Ultrafast Grid workflow

The process works as follows:

  1. Open a web page on a device to generate a baseline.
  2. Ultrafast Grid uses DOM, HTML, CSS file, and other page resources to create checkpoints as they would appear on selected devices and screen sizes.
  3. Applitools Eyes compares the generated checkpoints to baseline images and identifies any visual changes or anomalies that need to be investigated.

UFG Diagram

Pages are recreated on virtual devices maintained by Applitools, this means that you always have current versions of each device available without needing to maintain an in-house QA lab with multiple devices. As Ultrafast Grid uses cached images and data to recreate screen elements that have not changed, the process requires a fraction of the time and bandwidth that would be needed to run tests separately on each device.

You can see a full list of supported browsers and devices here.

Types of rendering environments

Ultrafast Grid supports the following rendering environments:

  • Desktop browser: The page is rendered using a browser on a desktop environment. The desktop environment depends on the chosen browser type: Microsoft Internet Explorer and Edge run on Windows, Safari runs on macOS, and other browsers run on Linux. When requesting a desktop browser you also specify the required viewport size.

  • Emulated Android mobile device: The page is rendered using Chrome device emulation running on a desktop environment. The desktop environment and browser depend on the chosen device type.

  • iOS mobile device: The page is rendered using a Safari browser running on a mobile device simulator.

When specifying a mobile device the viewport size is based on the device screen size, you can specify whether to render the page in portrait or landscape orientation.

Configuring Tests With the Ultrafast Grid

Working with Baselines

By default, when running tests using the Ultrafast Grid, every browser configuration uses the baseline implied by the execution environment of that configuration, i.e. the Browser, Viewport size and Operating system:

  • When adding a desktop browser (e.g. using the Configuration.addBrowser method), the Browser and Viewport size baseline attributes are defined by the parameters pf the method. The Operating system attributes will depend on the browser type - Microsoft browsers run on a Windows operating system and other browsers run on a Linux system.
  • When adding an emulated mobile device (e.g. using the Configuration.addDeviceEmulation method), the Browser attributes will be "Chrome", the Viewport size will be based on the screen size of that device, and the Operating system attributes will be the name of the native operating system for that device.

If two or more browser configurations are supposed to look the same, then you can use the Eyes baseline environment feature to do cross-browser testing by specifying a common baseline for multiple browser configurations.

Setting up the baseline environment when using the Ultrafast Grid

You can use baseline environments to specify that a specific baseline environment should be used to identify the baseline, instead of the test execution environment.

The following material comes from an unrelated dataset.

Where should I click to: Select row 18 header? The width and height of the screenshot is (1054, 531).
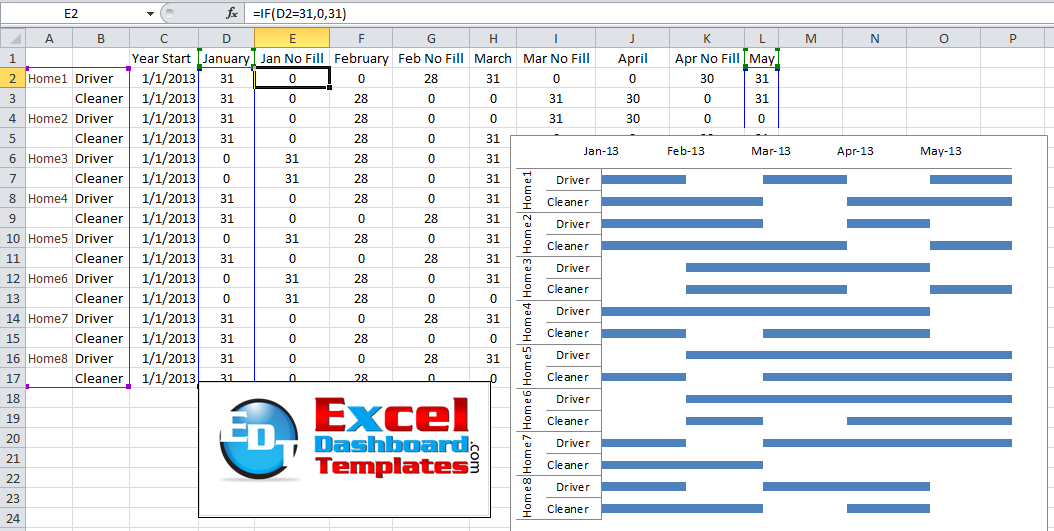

For example, you can assign the name "desktop-browser" to an existing baseline for the Windows/Chrome/1024x768 execution environment. Then you can specify that all the checkpoints should be matched against the "desktop-browser" irrespective of the actual execution environment. For full details on how to use this feature see the article Running cross-environment tests. This article explains how to specify the baseline environment for a browser configuration.

To specify the execution environment for browser configurations, each of the methods that define a browser configuration also supports an optional baseline environment name parameter.

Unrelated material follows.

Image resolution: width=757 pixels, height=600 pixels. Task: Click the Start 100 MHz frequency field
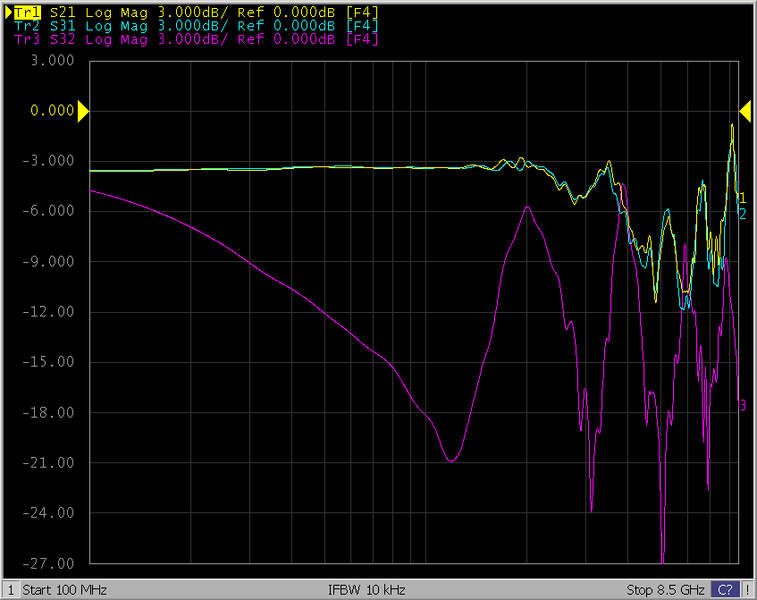(64, 590)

Before running the test, make sure that the environment names you use are defined in the Eyes Test Manager as described in the article Assign an environment name.

tip

When doing cross browser testing, you should use a match level of LAYOUT. This level focuses on the structure of the page rather than the textual or graphic content, making it more suitable for finding significant differences between browsers. This so done in the snippet above using the method setMatchLevel. See Match levels for a detailed description of the Layout match level and how it differs from the Strict level.